现在希望把数据中两个国家的数据放在一起来研究分析,同时保留国家的信息(每条数据的国家来源),应该怎么办
数据来源:https://www.kaggle.com/datasnaek/youtube/data
# coding:utf-8
import numpy as np
# 通过loadtxt()读取本地csv文件
us_data = './youtube_video_data/US_video_data_numbers.csv'
uk_data = './youtube_video_data/GB_video_data_numbers.csv'
# 加载国家数据
us_data = np.loadtxt(us_data,delimiter=',',dtype=int)
uk_data = np.loadtxt(uk_data,delimiter=',',dtype=int)

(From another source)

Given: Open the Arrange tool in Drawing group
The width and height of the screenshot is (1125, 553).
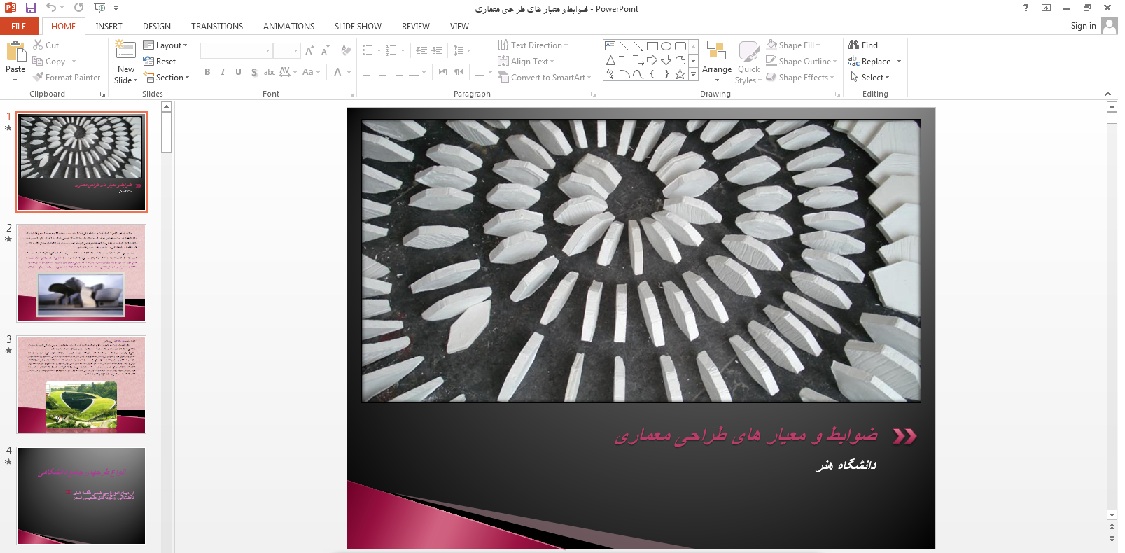Looking at the screenshot, I should pyautogui.click(x=716, y=58).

print('-'*44,'usdata','-'*44)
print(us_data,us_data.shape)
print('-'*44,'ukdata','-'*44)
print(uk_data,uk_data.shape)
# 添加国家信息
# 构造全为0的数据
print('-'*44,'zeros_data','-'*44)
zeros_data = np.zeros((us_data.shape[0],1)).astype(int)
print(zeros_data,zeros_data.shape)
# 构造全为1的数据
print('-'*44,'ones_data','-'*44)
ones_data = np.ones((uk_data.shape[0],1)).astype(int)
print(ones_data,ones_data.shape)
# 分别添加一列全为0,1的数据
us_data = np.hstack((us_data,zeros_data))
uk_data = np.hstack((uk_data,ones_data))
print('-'*44,'usdata','-'*44)
print(us_data,us_data.shape)
print('-'*44,'ukdata','-'*44)
print(uk_data,uk_data.shape)
# 拼接两条数据
final_data = np.vstack((us_data,uk_data))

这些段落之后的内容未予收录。